Pe 30.01.2012 09:53, Rohit Kelkar a scris:
Hi Stack,
My problem is that I have large number of smaller objects and a few
larger objects. My strategy is to store smaller objects (size< 5MB)
in hbase and larger objects (size> 5MB) on hdfs. And I also want to
run MapReduce tasks on those objects. Loan suggested that I should put
all objects in a MapFile/SequenceFile on hdfs and insert in to hbase
the reference of the object stored in the file. Now if I run a
mapreduce task, my mapper would be run locally wrt the object
references and not the actual dfs block where the object resides.
- Rohit Kelkar
Hi Rohit,
First my name is Ioan (with i), second.

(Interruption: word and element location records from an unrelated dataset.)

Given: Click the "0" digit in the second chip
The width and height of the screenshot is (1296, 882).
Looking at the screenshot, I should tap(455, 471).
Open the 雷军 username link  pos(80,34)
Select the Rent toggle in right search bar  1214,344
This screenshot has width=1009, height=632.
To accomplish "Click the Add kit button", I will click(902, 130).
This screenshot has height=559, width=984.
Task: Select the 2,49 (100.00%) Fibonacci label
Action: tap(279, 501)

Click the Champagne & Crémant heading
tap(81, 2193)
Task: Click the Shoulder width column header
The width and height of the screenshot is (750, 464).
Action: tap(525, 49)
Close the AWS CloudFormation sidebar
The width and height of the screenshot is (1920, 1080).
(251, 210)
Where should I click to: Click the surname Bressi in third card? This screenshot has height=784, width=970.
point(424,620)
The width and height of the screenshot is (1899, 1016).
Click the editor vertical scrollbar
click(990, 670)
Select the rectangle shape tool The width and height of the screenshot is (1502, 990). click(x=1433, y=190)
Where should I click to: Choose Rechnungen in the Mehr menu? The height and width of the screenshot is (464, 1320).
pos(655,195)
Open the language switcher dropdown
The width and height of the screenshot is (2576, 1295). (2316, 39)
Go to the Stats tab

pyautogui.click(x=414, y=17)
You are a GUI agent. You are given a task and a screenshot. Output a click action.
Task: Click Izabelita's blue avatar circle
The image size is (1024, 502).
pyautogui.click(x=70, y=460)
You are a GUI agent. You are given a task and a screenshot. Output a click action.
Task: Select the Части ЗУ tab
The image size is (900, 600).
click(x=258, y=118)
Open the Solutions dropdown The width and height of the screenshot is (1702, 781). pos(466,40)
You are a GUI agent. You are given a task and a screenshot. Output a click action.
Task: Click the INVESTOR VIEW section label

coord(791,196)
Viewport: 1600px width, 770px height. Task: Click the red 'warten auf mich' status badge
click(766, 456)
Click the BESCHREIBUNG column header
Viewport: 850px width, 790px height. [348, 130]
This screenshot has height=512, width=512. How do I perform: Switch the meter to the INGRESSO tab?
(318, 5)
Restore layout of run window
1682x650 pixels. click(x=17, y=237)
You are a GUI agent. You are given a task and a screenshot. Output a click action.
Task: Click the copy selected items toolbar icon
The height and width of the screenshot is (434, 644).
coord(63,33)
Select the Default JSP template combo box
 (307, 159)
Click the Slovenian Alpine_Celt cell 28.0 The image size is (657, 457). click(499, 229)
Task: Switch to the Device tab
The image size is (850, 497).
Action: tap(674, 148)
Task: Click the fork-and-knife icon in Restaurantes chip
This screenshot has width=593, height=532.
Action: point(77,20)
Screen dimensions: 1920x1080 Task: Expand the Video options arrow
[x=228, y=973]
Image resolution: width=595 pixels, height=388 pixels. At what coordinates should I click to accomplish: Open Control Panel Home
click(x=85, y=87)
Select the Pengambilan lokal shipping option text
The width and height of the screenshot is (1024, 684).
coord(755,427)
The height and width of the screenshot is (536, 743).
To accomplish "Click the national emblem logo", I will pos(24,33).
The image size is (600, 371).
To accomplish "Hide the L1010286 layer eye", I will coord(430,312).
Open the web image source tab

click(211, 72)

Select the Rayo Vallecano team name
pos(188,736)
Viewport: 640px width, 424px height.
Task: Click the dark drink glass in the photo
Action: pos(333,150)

It's a tricky question. If you
run MapReduce with input from HBase you will have data locality for
HBase data and not from the data in your SequenceFiles. You could get
data locality from those if you perform a pre-setup job that scans HBase
and builds a list of files to process and then runs another MR job on
Hadoop targeting the SequenceFile. I think you can find ways to optimize
the pre-process step to be fast.
The set-up that I described is more suitable for situations when you
need to stream data that it's larger then a HBase is recommended to
handle like mailboxes with large attachements. I'm planning to implement
it soon in Apache James's HBase mailbox implementation to deal with
large inboxes.
Cheers,
--
Ioan Eugen Stan
http://ieugen.blogspot.com